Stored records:
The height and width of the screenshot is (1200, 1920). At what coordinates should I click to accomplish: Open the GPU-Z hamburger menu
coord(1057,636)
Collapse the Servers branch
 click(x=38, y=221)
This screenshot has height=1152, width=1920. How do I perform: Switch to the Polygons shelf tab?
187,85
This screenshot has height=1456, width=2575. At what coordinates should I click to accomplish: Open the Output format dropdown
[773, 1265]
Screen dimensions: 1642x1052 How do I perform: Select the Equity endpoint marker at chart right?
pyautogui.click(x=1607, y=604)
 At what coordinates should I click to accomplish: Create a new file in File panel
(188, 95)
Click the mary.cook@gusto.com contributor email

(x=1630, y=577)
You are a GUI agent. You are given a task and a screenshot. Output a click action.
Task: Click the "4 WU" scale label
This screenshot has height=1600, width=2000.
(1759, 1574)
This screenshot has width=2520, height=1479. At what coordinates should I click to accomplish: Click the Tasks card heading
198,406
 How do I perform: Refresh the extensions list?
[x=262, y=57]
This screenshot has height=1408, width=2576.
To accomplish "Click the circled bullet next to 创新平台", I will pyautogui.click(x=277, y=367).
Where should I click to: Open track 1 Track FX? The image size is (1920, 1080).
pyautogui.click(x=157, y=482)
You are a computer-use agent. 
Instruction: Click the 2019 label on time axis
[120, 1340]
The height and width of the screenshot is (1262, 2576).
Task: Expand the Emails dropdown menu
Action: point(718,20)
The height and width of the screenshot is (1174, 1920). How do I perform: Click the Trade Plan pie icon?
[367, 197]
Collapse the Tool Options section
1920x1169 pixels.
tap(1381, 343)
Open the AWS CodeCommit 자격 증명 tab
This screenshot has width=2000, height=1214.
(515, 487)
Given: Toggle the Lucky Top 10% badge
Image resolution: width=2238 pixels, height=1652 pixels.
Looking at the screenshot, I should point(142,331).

:: WHAT IS NEEDED ::
Extract each line holding the word "agent" from the records.

:: RESPONSE ::
You are a GUI agent. You are given a task and a screenshot. Output a click action.
You are a computer-use agent. 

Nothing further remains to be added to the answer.